Behindtheback · 27/04/2023 22:51

Sorry I haven’t rtft so this might have been mentioned but I was listening to an interview with Steph West of Starfish Social Club (she teaches social skills with natural consequences and no masking - definitely worth exploring) and I was really struck by her observations on how the kids she works with don’t always understand how their behaviour impacts other people’s perceptions of them.

It really felt like a missing piece of the jigsaw for my ds. The first lesson on reputation is free and I’m going to have a look at that when I get a chance.

I’m finding sibling interactions a nightmare because while ds is problematic, dd isn’t innocent either and can sometimes blow him up with a sarky eyebrow. Listening, it sounds like ds is completely out of line but it’s not always 100% him. It’s tough to try and untangle and arbitrate.

LaMaG · 28/04/2023 13:42

OP I sympathise, he sounds like my DS who has autism and ADHD and it mostly manifests itself as ODD.

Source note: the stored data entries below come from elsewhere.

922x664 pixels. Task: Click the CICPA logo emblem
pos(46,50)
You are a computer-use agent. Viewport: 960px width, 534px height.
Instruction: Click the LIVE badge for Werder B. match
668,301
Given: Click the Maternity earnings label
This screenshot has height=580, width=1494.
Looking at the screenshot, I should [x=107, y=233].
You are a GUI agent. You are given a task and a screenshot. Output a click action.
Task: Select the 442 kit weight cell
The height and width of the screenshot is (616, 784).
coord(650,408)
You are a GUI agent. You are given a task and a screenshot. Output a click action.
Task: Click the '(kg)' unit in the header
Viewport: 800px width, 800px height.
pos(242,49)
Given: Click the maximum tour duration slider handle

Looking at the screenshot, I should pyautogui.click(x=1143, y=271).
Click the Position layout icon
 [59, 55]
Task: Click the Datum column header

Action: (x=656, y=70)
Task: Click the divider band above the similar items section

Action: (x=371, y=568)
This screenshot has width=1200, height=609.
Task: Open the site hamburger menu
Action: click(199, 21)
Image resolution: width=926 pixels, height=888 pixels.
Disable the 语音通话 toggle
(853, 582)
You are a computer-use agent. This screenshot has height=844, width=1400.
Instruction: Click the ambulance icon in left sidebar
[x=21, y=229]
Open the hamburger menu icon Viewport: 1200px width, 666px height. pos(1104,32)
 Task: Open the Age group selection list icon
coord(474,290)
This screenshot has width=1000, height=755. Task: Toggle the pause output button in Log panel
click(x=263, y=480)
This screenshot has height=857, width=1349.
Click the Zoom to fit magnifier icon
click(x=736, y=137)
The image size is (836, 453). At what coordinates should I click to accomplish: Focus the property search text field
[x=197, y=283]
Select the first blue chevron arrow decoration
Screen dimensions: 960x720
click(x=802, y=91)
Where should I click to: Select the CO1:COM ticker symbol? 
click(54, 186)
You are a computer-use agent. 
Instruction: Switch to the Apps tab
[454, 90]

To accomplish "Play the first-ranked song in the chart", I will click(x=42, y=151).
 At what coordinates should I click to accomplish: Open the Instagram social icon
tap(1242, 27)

Hardest part for me is not being able to relate to others. People presume there are problems at home or that its poor parenting. I sometimes think like you, that maybe he is just a brat and these diagnoses are just excuses. We find is so hard to tell the difference and we have to choose our battles to avoid arguments as otherwise his life would be nothing but conflict. Its meant turning a blind eye to some things that now look like poor parenting. It's exhausting and thankless

LaMaG · 28/04/2023 13:46

123 magic is a great book / programme for children like this. It's a simple discipline system relying on natural consequences and using a hand signal rather than words when DS has broken a rule. It's used as the bible for parent training courses for ODD and ADHD by CAMHS in Rep of Ireland.

Cam22 · 28/04/2023 14:39

It certainly has been the mot du jour for ages now - aka ND.

AnorLondo · 28/04/2023 14:56

Cam22 · 28/04/2023 14:39

It certainly has been the mot du jour for ages now - aka ND.

So what, you're saying being ND is fashionable? Ffs.

Quisquam · 28/04/2023 15:02

For instance there’s a strong link between screen time and ADHD symptoms in boys.

DH grew up in the 60s, when his parents only had a black and white television, and as far as we can remember, there was only Children’s Hour? DH spent most of his daylight hours after school, playing football with other children in the street. He was far too hyperactive to be bothered with screen time much! There was no trauma in his childhood!

If there is a strong link with screen time, why has DD inherited ADD; and DGD seems to have inherited ADHD? Neither of them had much screen time; and looking back symptoms were apparent by age two - no trauma then either!